Problem details: Scan the entries for the word "TRUCK". Every line that has it should be copied.

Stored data
════

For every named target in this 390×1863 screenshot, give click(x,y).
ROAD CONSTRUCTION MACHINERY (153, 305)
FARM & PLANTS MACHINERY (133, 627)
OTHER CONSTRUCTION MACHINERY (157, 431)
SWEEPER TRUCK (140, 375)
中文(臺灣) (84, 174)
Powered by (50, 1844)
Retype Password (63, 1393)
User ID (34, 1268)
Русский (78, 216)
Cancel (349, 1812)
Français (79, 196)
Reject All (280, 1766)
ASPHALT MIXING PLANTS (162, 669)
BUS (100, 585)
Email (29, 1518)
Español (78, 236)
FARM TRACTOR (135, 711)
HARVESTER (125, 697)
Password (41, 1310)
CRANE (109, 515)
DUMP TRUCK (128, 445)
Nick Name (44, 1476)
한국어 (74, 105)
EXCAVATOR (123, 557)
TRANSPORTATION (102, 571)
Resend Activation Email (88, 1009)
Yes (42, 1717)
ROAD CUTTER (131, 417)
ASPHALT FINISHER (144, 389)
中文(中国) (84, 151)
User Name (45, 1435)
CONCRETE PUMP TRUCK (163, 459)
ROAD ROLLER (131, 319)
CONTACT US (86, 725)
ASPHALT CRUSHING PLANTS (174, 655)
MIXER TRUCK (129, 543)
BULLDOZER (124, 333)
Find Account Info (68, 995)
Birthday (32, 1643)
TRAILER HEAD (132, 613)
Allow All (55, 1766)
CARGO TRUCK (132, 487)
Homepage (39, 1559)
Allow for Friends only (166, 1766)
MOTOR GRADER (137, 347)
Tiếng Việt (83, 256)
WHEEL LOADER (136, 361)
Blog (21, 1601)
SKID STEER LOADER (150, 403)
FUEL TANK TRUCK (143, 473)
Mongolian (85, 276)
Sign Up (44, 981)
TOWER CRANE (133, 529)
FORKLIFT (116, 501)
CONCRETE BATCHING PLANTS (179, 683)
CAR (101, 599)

════

Solution for this task:
SWEEPER TRUCK (140, 375)
DUMP TRUCK (128, 445)
CONCRETE PUMP TRUCK (163, 459)
MIXER TRUCK (129, 543)
CARGO TRUCK (132, 487)
FUEL TANK TRUCK (143, 473)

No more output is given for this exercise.